> _About this exercise_: Skipping any pictures, repeat exactly and only the lines from the one that holds "Where should I click to: Click the current" to the last line of the material, both included.

> _Data to examine_:
▼

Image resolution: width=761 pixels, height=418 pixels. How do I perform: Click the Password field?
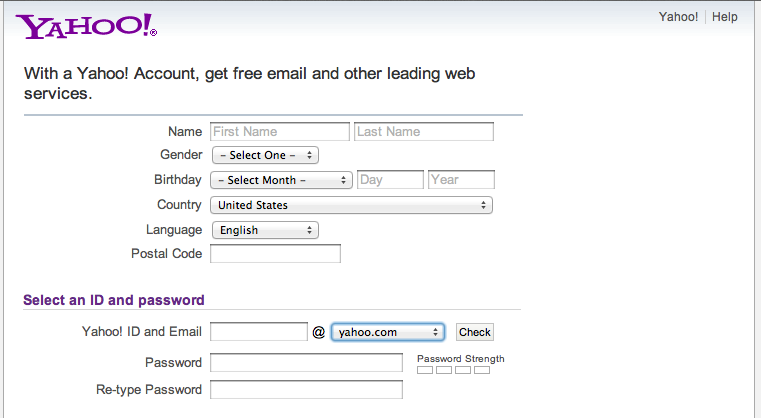306,363
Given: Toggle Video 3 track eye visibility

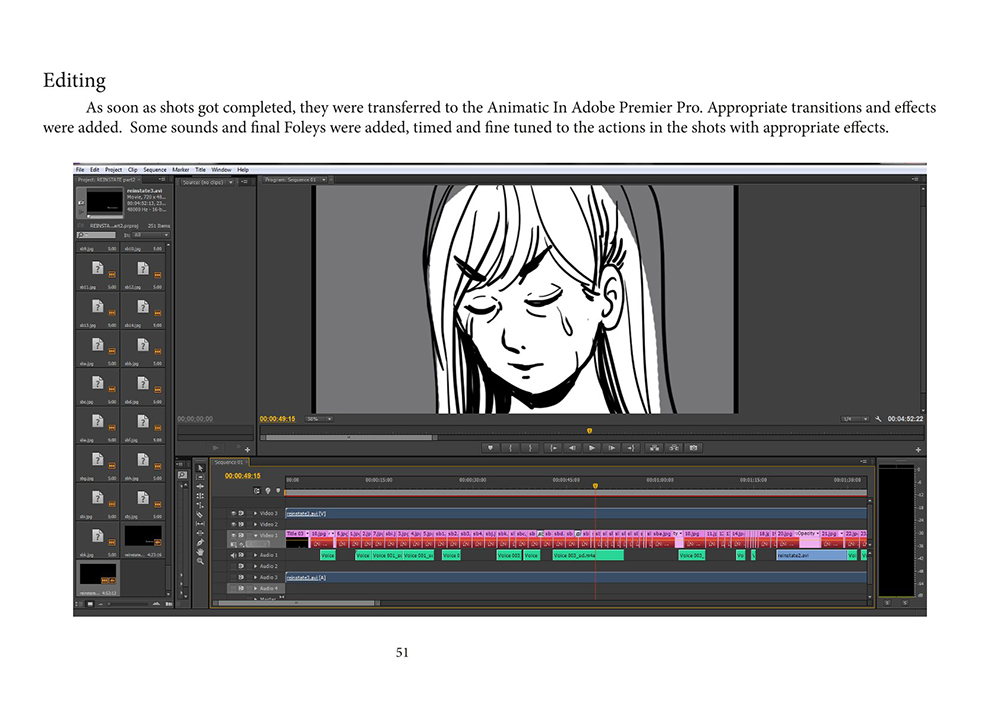Looking at the screenshot, I should coord(234,513).
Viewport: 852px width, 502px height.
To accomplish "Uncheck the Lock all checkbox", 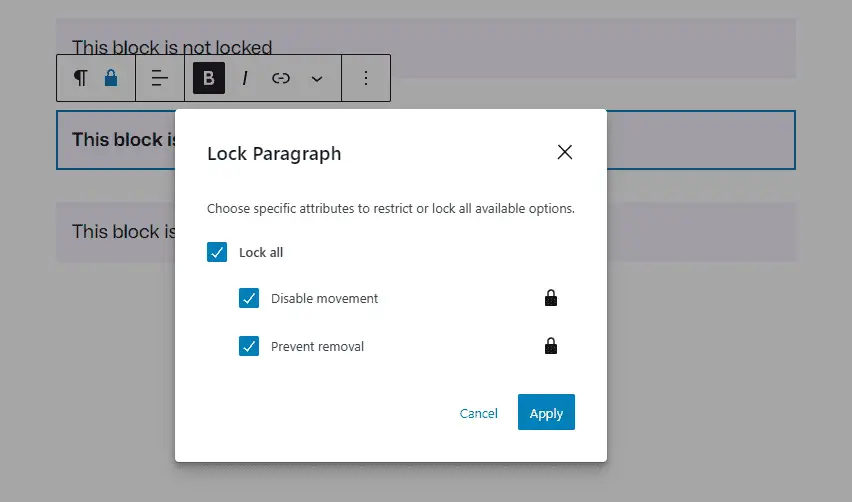I will tap(217, 252).
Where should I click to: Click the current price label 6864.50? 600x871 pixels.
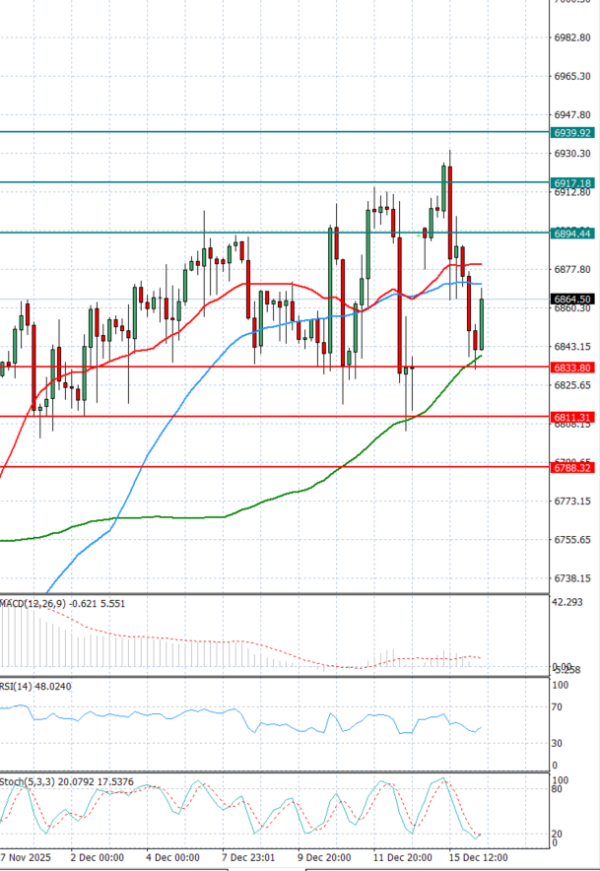click(x=573, y=298)
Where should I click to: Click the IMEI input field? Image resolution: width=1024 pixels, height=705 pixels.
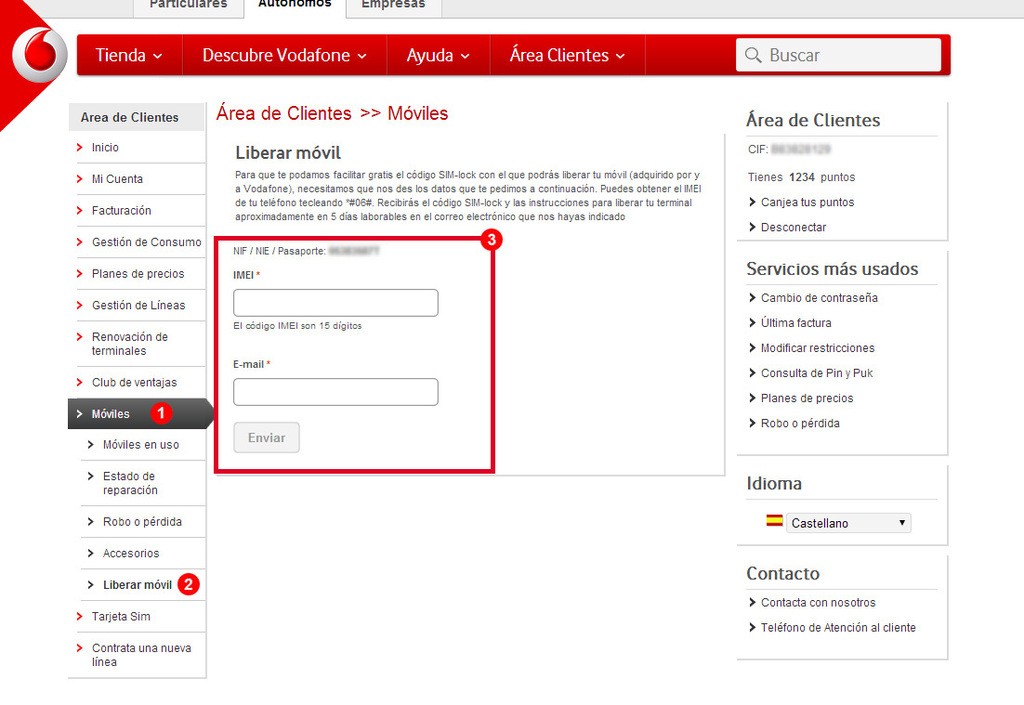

▲

> _Response below_:
Where should I click to: Click the current price label 6864.50? 600x871 pixels.
click(x=573, y=298)
Where should I click to: Click the IMEI input field? Image resolution: width=1024 pixels, height=705 pixels.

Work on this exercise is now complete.